Input data START
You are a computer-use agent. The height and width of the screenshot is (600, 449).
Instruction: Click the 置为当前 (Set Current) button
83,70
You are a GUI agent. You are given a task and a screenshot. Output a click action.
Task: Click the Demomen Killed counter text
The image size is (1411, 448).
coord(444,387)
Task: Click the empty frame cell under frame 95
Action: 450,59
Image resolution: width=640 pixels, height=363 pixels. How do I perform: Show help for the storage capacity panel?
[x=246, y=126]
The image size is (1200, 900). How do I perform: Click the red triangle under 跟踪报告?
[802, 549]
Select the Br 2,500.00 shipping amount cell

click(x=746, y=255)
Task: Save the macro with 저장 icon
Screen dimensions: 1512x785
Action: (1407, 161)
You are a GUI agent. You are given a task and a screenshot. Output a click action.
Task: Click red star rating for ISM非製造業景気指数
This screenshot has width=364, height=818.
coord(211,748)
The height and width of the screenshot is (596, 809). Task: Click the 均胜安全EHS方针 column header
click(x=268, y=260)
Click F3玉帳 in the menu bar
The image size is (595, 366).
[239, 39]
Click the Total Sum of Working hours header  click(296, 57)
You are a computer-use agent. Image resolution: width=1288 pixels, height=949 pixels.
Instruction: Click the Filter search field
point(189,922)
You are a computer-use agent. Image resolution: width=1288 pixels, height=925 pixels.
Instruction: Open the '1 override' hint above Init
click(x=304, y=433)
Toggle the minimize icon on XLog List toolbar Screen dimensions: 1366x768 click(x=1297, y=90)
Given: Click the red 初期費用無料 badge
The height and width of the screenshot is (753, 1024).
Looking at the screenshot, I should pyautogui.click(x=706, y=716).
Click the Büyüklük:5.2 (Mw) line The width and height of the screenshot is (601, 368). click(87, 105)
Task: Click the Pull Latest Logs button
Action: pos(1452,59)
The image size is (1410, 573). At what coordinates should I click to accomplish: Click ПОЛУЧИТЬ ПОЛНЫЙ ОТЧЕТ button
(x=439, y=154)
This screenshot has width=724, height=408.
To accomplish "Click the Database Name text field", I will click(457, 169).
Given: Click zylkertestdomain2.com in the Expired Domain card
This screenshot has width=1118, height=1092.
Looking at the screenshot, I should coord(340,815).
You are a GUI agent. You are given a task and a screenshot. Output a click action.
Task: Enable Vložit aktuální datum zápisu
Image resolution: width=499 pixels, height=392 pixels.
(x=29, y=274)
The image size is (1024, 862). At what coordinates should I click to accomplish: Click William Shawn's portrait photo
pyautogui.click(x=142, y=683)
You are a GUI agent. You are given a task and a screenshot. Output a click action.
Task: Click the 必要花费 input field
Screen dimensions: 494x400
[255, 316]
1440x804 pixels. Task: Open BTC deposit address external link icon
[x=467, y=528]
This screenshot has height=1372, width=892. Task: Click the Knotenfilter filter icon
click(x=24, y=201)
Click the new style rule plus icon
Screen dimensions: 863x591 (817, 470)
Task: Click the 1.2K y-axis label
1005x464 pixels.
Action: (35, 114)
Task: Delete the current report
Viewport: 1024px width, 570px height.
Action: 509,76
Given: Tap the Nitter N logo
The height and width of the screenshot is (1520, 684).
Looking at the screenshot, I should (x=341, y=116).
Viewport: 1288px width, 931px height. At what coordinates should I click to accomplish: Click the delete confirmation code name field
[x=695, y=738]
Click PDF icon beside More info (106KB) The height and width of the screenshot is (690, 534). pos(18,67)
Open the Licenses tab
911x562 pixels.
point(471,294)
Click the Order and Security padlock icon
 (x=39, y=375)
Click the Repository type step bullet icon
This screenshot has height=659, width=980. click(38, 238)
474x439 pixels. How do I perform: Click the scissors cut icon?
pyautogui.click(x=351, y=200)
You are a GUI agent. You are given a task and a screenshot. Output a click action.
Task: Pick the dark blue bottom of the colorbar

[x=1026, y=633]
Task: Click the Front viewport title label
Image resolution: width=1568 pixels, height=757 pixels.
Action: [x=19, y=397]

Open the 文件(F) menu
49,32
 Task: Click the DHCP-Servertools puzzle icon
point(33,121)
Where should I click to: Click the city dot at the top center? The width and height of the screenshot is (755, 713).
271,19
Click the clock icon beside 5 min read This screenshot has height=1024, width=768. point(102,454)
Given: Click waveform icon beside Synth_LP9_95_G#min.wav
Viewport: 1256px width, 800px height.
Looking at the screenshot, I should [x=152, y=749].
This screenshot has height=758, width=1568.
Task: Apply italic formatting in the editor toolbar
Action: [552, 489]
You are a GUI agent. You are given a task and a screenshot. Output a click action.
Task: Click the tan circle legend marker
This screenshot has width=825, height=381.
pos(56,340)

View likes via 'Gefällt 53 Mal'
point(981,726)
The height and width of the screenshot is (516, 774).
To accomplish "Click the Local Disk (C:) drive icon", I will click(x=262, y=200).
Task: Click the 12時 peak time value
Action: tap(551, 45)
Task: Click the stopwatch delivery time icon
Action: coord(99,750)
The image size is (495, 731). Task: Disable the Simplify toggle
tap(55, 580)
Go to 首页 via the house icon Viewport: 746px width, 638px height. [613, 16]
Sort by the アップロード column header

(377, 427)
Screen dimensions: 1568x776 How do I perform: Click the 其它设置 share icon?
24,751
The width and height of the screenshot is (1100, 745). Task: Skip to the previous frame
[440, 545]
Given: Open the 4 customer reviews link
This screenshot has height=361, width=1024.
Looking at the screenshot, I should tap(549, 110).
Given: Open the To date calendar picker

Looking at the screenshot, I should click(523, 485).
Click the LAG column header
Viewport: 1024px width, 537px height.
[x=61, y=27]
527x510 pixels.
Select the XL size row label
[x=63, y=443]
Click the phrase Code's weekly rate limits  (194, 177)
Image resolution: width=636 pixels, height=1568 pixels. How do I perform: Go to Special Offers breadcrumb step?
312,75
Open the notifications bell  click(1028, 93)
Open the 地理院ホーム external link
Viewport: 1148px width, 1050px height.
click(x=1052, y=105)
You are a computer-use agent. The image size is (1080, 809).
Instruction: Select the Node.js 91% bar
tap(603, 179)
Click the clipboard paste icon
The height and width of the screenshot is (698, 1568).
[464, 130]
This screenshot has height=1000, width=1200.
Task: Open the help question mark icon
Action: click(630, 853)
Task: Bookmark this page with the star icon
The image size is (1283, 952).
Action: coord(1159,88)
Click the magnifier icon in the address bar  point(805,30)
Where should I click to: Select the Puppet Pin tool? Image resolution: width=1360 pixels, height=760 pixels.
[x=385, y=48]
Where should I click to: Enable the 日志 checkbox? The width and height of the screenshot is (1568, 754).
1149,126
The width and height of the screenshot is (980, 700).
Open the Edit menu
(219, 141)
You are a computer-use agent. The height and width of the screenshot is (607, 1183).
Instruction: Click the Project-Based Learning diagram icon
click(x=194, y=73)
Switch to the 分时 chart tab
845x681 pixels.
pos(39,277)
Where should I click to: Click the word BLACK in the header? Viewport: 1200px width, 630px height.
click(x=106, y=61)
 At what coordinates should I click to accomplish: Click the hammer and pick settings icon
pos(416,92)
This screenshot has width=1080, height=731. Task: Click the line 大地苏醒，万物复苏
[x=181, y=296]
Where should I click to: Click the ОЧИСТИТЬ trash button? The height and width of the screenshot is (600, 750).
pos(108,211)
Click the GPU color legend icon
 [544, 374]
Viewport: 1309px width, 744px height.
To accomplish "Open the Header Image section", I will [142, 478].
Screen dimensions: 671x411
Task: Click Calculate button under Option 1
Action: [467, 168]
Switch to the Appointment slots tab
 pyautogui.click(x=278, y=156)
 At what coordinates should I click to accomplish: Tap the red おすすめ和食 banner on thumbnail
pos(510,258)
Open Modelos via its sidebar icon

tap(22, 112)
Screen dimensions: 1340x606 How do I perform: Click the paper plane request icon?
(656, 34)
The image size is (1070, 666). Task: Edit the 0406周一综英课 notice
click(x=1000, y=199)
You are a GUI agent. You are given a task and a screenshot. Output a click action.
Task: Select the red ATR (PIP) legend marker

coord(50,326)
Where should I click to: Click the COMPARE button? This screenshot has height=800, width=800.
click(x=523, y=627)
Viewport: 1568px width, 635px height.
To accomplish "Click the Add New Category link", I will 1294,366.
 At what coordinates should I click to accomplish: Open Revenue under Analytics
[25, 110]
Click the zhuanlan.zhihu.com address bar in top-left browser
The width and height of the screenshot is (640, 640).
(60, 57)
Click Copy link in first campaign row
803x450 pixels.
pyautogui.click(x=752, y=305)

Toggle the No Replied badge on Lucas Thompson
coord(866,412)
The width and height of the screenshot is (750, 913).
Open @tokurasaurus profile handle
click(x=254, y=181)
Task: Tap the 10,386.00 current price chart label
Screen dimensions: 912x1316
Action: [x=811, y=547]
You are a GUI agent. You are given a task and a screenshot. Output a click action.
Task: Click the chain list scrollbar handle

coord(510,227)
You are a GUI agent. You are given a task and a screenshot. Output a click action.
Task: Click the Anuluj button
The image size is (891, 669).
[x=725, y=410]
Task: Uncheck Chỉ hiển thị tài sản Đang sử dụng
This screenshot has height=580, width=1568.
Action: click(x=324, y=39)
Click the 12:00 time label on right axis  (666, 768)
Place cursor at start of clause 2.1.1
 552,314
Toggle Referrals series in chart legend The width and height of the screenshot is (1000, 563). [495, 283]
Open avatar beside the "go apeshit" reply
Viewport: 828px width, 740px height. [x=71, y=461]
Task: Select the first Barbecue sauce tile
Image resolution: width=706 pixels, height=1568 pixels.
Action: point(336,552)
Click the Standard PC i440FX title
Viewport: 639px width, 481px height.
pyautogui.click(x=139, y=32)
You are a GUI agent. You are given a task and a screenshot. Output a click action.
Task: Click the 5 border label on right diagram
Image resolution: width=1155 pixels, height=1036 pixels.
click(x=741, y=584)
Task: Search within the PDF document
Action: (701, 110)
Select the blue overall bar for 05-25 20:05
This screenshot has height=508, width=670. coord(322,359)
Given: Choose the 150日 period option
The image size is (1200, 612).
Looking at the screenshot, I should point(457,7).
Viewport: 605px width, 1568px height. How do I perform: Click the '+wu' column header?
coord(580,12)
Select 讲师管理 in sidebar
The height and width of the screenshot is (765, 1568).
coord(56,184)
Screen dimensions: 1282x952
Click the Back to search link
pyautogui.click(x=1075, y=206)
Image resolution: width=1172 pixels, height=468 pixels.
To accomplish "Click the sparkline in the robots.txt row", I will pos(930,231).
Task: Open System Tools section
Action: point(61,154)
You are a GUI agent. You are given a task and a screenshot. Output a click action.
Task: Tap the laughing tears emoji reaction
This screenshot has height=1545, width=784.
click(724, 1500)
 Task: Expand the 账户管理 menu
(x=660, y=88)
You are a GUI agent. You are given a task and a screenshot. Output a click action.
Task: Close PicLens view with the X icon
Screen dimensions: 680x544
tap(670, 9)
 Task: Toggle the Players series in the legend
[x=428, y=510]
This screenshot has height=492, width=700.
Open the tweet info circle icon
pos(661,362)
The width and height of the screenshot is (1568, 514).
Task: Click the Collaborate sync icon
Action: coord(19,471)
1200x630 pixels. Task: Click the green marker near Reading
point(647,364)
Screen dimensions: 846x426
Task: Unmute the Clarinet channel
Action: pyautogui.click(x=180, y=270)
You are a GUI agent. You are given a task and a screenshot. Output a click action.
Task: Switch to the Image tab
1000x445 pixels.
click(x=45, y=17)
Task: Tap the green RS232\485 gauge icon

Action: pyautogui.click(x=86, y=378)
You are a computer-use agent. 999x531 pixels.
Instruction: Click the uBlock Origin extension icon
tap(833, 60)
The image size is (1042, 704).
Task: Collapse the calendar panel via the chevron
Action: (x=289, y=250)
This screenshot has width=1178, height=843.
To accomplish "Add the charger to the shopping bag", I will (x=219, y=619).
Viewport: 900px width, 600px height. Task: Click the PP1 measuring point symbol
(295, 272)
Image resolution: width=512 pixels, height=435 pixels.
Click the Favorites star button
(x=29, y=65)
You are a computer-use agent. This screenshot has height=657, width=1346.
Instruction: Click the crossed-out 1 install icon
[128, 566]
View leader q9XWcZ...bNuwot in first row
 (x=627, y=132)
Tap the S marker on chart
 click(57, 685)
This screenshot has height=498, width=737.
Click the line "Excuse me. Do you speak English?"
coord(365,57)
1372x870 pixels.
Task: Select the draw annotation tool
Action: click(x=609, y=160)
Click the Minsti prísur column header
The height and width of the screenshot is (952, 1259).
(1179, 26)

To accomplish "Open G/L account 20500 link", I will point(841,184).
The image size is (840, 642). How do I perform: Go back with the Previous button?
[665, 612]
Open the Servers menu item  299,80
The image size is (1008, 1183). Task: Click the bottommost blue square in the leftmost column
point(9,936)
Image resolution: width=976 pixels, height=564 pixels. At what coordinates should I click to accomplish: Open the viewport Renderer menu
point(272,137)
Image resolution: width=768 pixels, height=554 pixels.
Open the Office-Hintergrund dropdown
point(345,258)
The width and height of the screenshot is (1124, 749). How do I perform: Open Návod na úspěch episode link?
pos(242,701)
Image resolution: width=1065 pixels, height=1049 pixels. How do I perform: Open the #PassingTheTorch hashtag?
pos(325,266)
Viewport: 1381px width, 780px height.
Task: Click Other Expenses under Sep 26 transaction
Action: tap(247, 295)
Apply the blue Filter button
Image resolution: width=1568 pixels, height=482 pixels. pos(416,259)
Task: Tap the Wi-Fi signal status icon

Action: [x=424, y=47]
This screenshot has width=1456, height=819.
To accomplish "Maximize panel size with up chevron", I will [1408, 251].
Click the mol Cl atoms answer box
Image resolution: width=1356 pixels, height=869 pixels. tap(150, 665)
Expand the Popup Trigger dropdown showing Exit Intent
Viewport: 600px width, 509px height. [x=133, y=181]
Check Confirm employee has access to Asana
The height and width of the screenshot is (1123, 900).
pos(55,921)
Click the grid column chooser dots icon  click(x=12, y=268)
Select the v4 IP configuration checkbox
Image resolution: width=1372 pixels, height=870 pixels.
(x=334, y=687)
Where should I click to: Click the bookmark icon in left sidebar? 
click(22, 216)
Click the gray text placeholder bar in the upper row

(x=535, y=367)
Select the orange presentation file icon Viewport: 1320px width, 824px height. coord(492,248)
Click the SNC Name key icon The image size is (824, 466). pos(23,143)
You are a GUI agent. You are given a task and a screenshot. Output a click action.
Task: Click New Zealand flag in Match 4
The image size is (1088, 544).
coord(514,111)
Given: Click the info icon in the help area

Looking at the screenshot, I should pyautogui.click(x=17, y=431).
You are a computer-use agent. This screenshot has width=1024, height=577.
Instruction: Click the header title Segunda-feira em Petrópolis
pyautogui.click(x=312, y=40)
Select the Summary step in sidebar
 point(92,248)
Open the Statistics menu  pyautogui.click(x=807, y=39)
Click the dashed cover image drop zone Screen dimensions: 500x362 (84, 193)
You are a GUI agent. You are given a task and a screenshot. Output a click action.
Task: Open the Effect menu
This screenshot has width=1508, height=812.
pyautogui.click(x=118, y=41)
Input data END
• [Work instructions] Beginning at the top of the data, extract each line through the line containing "Given: Click the red 初期費用無料 badge" and return those lines exactly, with nothing added.

• [Answer to this task]
You are a computer-use agent. The height and width of the screenshot is (600, 449).
Instruction: Click the 置为当前 (Set Current) button
83,70
You are a GUI agent. You are given a task and a screenshot. Output a click action.
Task: Click the Demomen Killed counter text
The image size is (1411, 448).
coord(444,387)
Task: Click the empty frame cell under frame 95
Action: 450,59
Image resolution: width=640 pixels, height=363 pixels. How do I perform: Show help for the storage capacity panel?
[x=246, y=126]
The image size is (1200, 900). How do I perform: Click the red triangle under 跟踪报告?
[802, 549]
Select the Br 2,500.00 shipping amount cell

click(x=746, y=255)
Task: Save the macro with 저장 icon
Screen dimensions: 1512x785
Action: (1407, 161)
You are a GUI agent. You are given a task and a screenshot. Output a click action.
Task: Click red star rating for ISM非製造業景気指数
This screenshot has width=364, height=818.
coord(211,748)
The height and width of the screenshot is (596, 809). Task: Click the 均胜安全EHS方针 column header
click(x=268, y=260)
Click F3玉帳 in the menu bar
The image size is (595, 366).
[239, 39]
Click the Total Sum of Working hours header  click(296, 57)
You are a computer-use agent. Image resolution: width=1288 pixels, height=949 pixels.
Instruction: Click the Filter search field
point(189,922)
You are a computer-use agent. Image resolution: width=1288 pixels, height=925 pixels.
Instruction: Open the '1 override' hint above Init
click(x=304, y=433)
Toggle the minimize icon on XLog List toolbar Screen dimensions: 1366x768 click(x=1297, y=90)
Given: Click the red 初期費用無料 badge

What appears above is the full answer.